Adding and Editing Destination NAT

To add or edit a NAT destination configuration that can be applied to a profile:

1. Select the Configuration tab from the Web UI

2. Select Profiles from the Configuration tab.

3. Select Manage Profiles from the Configuration > Profiles menu.

4. Select Security.

5. Select NAT.

6. Select the Static NAT tab.

7. Select the Destination tab to view destination NAT configurations and ensure packets passing through the NAT back to the managed LAN are searched against the records kept by the NAT engine. The destination IP address is changed back to the specific internal private class IP address to reach the LAN over the network.

8. Select Add to create a new NAT destination configuration, Edit to modify the attributes of an existing configuration or Delete to permanently remove a NAT destination.

   

9. Set the following Destination configuration parameters:

   Static NAT creates a permanent, one-to-one mapping between an address on an internal network and an external network. To share a Web server with the Internet, use static address translation to map the actual address to a registered IP address. Static address translation hides the actual server address from users on insecure interfaces. Casual access by unauthorized users becomes much more difficult. Static NAT requires a dedicated address on the outside network for each host.

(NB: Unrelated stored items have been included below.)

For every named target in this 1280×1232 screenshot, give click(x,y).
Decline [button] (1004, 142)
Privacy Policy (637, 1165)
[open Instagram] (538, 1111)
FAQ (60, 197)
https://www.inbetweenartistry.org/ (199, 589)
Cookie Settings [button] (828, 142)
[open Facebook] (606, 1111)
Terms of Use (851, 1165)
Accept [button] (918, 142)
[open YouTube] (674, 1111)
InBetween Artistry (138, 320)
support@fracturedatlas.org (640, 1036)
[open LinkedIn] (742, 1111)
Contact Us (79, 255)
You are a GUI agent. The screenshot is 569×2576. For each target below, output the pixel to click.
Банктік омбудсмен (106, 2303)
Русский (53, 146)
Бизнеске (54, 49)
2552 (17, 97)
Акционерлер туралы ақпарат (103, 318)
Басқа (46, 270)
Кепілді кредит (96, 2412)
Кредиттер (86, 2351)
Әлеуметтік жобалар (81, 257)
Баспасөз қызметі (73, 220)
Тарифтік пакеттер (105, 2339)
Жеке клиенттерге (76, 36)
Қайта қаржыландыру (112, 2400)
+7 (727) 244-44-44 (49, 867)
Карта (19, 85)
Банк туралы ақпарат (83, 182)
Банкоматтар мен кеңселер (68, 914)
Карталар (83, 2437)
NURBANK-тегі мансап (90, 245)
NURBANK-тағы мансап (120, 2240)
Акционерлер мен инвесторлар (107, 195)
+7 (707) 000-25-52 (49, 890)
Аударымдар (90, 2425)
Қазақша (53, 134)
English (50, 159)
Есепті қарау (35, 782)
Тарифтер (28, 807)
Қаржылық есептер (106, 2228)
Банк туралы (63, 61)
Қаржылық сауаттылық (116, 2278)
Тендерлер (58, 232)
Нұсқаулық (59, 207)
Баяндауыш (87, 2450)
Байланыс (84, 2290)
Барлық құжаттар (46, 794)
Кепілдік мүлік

   Protocol	Select the protocol for use with static translation. TCP, UDP and Any are available options. TCP is a transport layer protocol used by applications requiring guaranteed delivery. It's a sliding window protocol handling both timeouts and retransmissions. TCP establishes a full duplex virtual connection between two endpoints. Each endpoint is defined by an IP address and a TCP port number. The User Datagram Protocol (UDP) offers only a minimal transport service, non-guaranteed datagram delivery, and provides applications direct access to the datagram service of the IP layer. UDP is used by applications not requiring the level of service of TCP or are using communications services (multicast or broadcast delivery) not available from TCP. The default setting is Any.
   Destination IP	Enter the local address used at the (source) end of the static NAT configuration. This address (once translated) is not be exposed to the outside world when the translation address is used to interact with the remote destination.
   Destination Port	Use the spinner control to set the local port used at the (source) end of the static NAT configuration. The default port is 1.
   NAT IP	Enter the IP address of the matching packet to the specified value. The IP address modified can be either source or destination based on the direction specified.
   NAT Port	Set the port number of the matching packet to the specified value. This option is valid only if the direction specified is destination.
   Network	Select Inside or Outside NAT as the network direction. Inside is the default setting.

10. Select OK to save the changes made to the static NAT configuration. Select Reset to revert to the last saved configuration.